DANGER: Department of Defense Signs Contract With Social Media Monitoring Company

(Reclaim The Net)—Fresh revelations regarding a $2.5 million contractual agreement between the Defense Information Systems Agency (DISA) at Fort George G. Meade and social media scrutinizer Dataminr have emerged. These claims, unveiled by a US government notice, imply a new era of digital monitoring rests on the horizon, increasingly unsettling in its reinforcement of sweeping surveillance, and potentially having implications on free speech and privacy protection.

Fort Meade, also known as the steering wheel of the US Government’s paramount signals intelligence organization, the National Security Agency, has seemingly struck a discreet deal to expand its espionage services.

DISA, commodiously located at Fort Meade, is now purported to have voluminous exposure to public posts from assorted social media platforms, including X, formerly Twitter.

Dataminr is a company specializing in AI-driven real-time information discovery and is known for detecting, classifying, and determining the significance of public information in real time. It’s plausible that government entities, including the Department of Defense, may leverage services like Dataminr to monitor social media and other public data sources to maintain situational awareness and respond to emerging events or threats more rapidly.

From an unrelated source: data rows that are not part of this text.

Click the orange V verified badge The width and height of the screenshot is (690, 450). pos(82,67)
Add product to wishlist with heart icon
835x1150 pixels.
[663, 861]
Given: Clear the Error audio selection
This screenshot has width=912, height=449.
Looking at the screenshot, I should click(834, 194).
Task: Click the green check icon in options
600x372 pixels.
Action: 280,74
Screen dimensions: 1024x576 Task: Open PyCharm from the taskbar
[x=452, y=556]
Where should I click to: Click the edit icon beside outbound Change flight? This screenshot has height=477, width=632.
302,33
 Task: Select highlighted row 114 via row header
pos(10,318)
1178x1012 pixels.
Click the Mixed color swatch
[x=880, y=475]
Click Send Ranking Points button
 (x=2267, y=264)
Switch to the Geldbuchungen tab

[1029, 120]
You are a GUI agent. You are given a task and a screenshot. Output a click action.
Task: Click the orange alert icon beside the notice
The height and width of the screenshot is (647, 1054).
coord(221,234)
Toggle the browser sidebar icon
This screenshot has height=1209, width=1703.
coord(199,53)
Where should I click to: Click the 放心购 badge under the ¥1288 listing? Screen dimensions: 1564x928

When privacy buffs and free speech advocates look at governmental use of tools like Dataminr, it’s met with a hefty dose of suspicion, and rightfully so. The potential implications for personal freedom, civil rights, and the pillars of democracy are considerable. There’s this looming worry about the government, potentially with too loose a leash, exploiting these tools to spy on lawful activities and on people living their everyday lives with no criminal intentions.

The breadth and depth of data that can be scooped up – often slipping under individuals’ radars and without their green light – are considered intrusive, lighting up alarm bells about losing the privilege of anonymity on the web. The knowledge that one’s online whispers and digital footprints might be under the watchful eye can put a damper on free speech. It can make people think twice before voicing opinions that swim against the current or stir the pot.